--- START ---

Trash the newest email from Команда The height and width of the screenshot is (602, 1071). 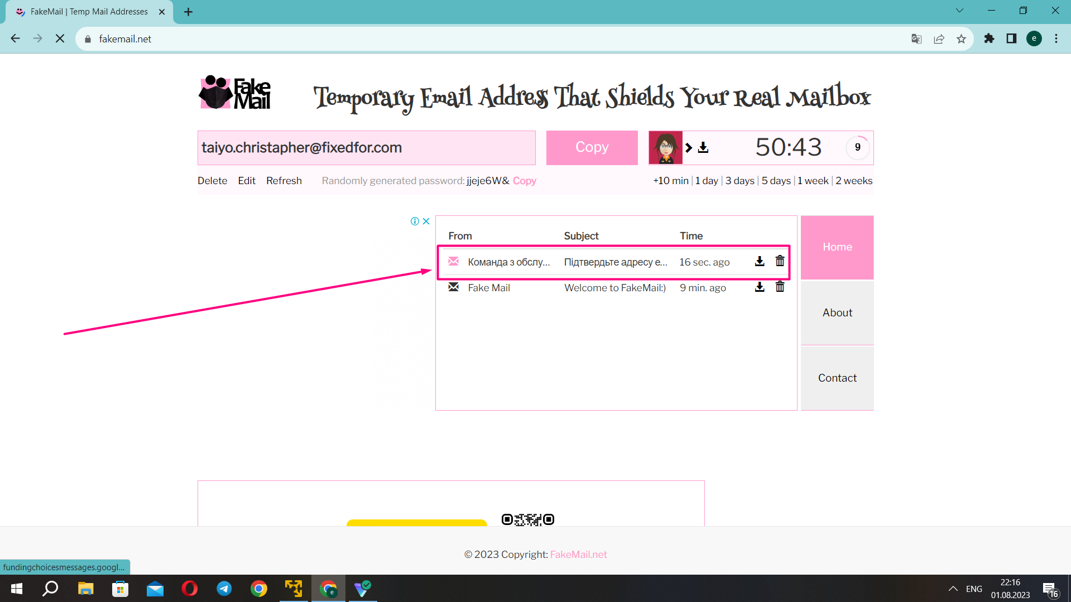(780, 262)
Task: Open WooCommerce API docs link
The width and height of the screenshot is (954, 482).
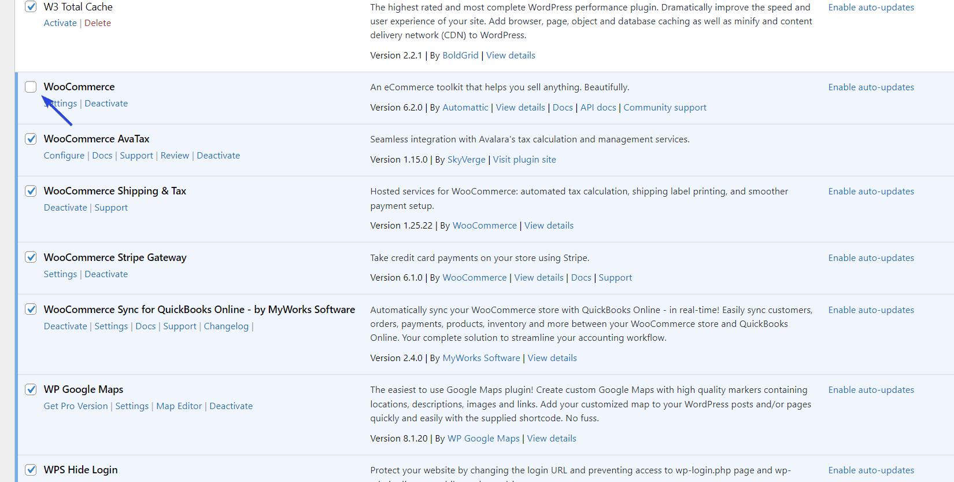Action: click(x=598, y=108)
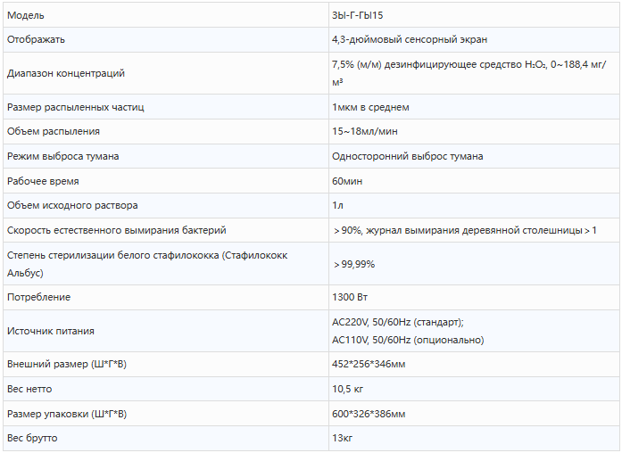622x453 pixels.
Task: Select the Источник питания label
Action: click(x=51, y=331)
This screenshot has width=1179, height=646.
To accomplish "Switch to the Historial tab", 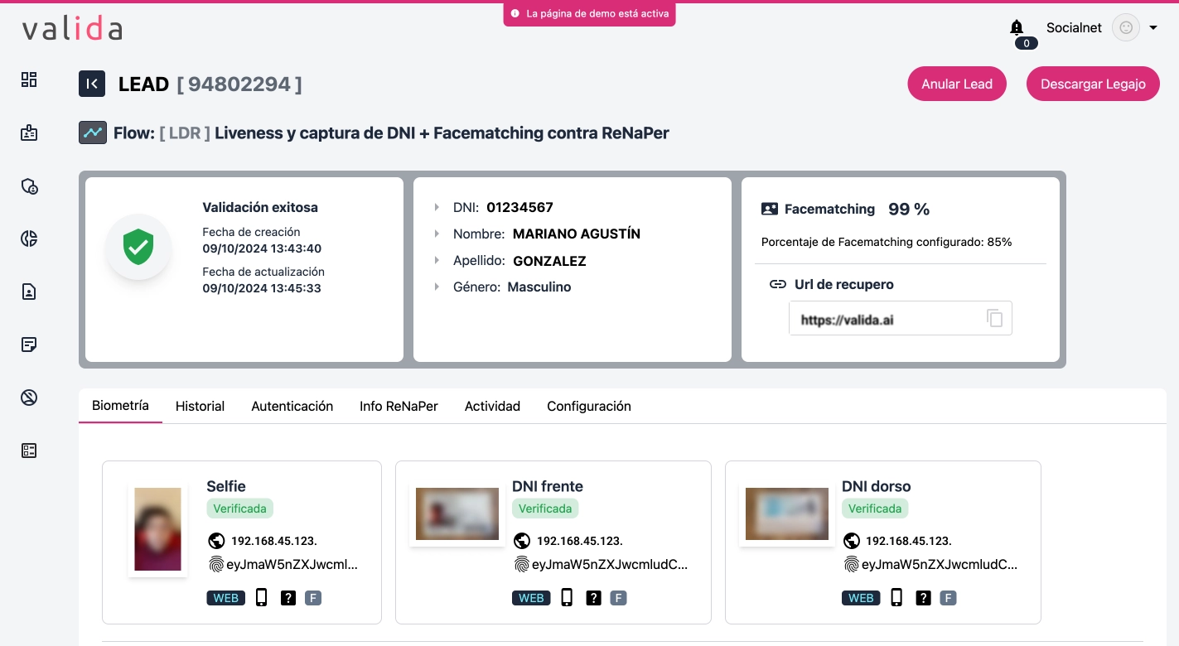I will tap(200, 406).

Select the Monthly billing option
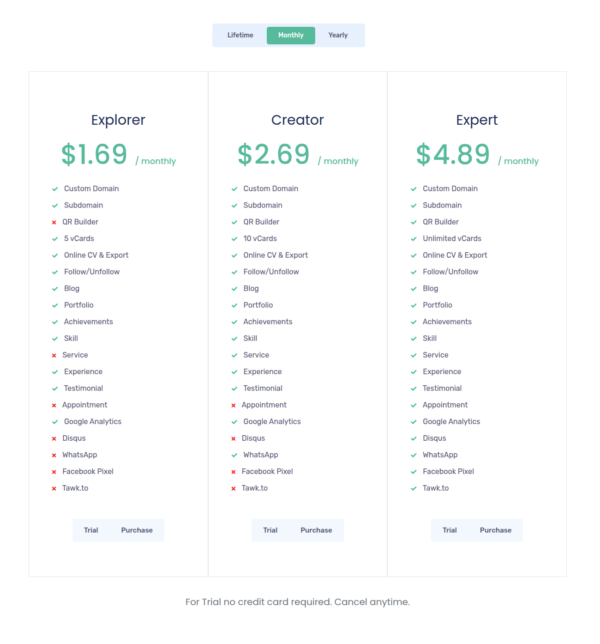[x=291, y=35]
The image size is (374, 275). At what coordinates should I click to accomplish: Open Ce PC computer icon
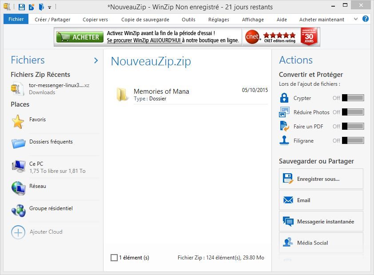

--- END ---

• [Brief] Reproduce the lines from the line with "Select the Monthly billing option" through the last line of the entries exactly, including both ends and excluding pictures.

• [Response to this task]
Select the Monthly billing option
[x=291, y=35]
The image size is (374, 275). At what coordinates should I click to accomplish: Open Ce PC computer icon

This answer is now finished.